Goat Cheese and Beetroot Salad with Spicy Yoghurt Dressing
This was my favourite salad of this summer. I served it to friends, and I made it plenty of times just for myself. I think this year I have eaten more beetroot than in my entire life. I also finally understood the craze about goat cheese, hence so many recipes this year featuring both. Soft-ripened is my favourite kind of goat cheese. It is crumbly and moist with a soft and oozy layer on the outside.

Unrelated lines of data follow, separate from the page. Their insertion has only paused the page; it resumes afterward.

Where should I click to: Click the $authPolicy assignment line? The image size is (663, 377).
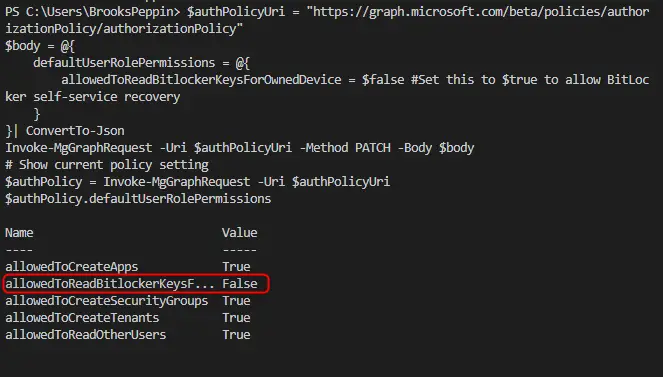pyautogui.click(x=197, y=182)
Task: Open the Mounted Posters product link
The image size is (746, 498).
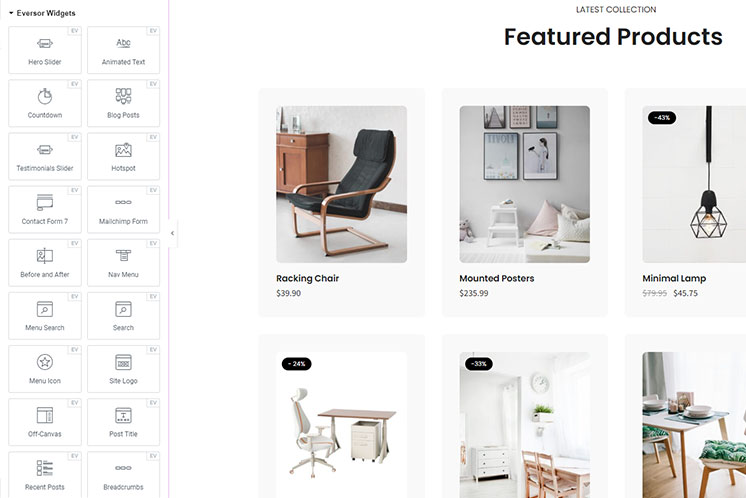Action: pyautogui.click(x=497, y=278)
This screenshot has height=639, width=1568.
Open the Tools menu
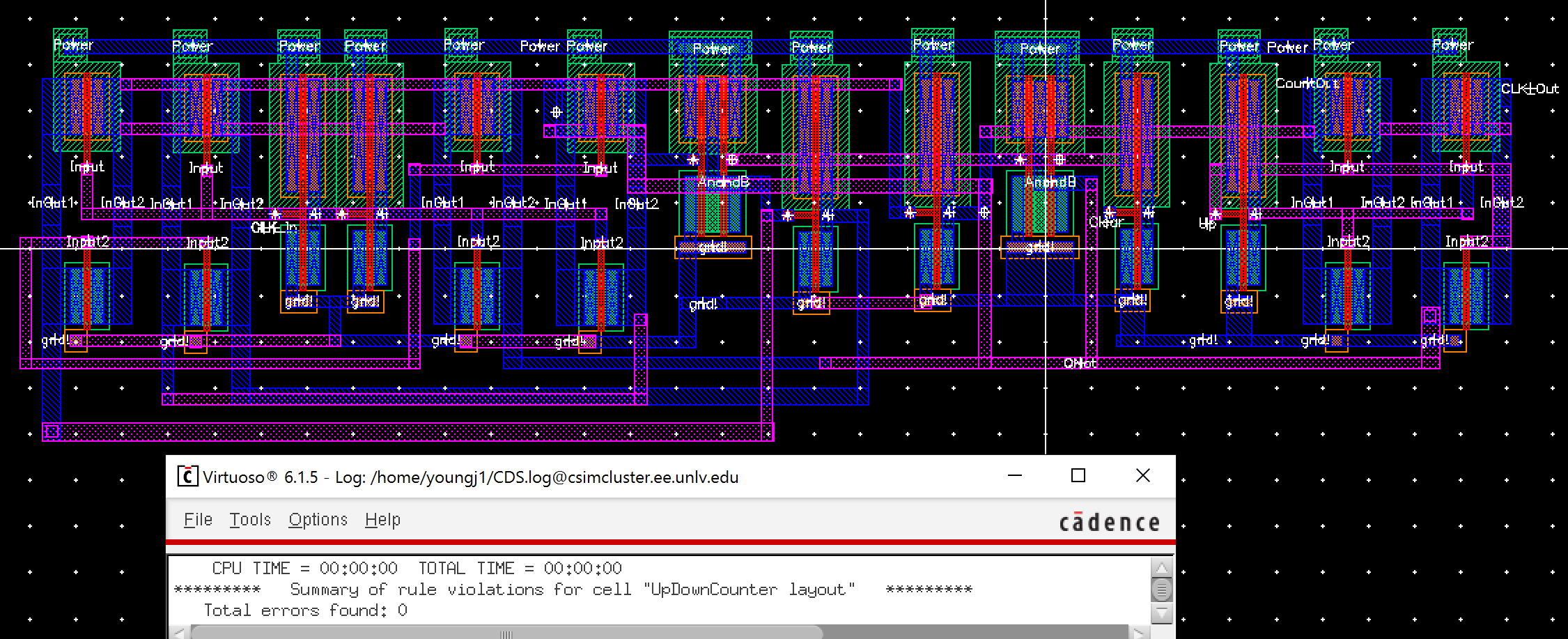coord(250,520)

I probably don't have to say this salad is again one of those which can be put together in less than 5 minutes. Even if you are making the dressing and roasting walnuts. And that's why it was my go to meal this summer, because it was easy, tasty and it looks beautiful. It is the end of September now, and Ireland again is warm and summery, so I have made one more serving, just in case I have to wait all the way till May next year for more hot weather.
Ingredients (2 portions):
- 1 goat cheese round per person (approx. 100g)
- 4 cups fresh spinach
- 1/3 cup walnuts
- 6 small/medium cooked/baked beets
- olive oil
- lemon juice
- 1 cup plain yoghurt
- 1 jalapeño
- juice of 1/2 lime
- salt and pepper to taste
Seed the jalapeño for less heat, and cut it in small pieces. Place in a bowl. Add lime juice and yoghurt, and mix it together. Season with salt and pepper to taste. You can also add a touch of chilli powder for extra dimension.
Roast walnuts. Wash and dry spinach, and place on the plates. Slice beetroot finely and arrange over the spinach. Sprinkle all with some lemon juice and olive oil.
Toss the walnuts over the veggies, place the goat cheese round on top, and finish off with spicy yoghurt dressing.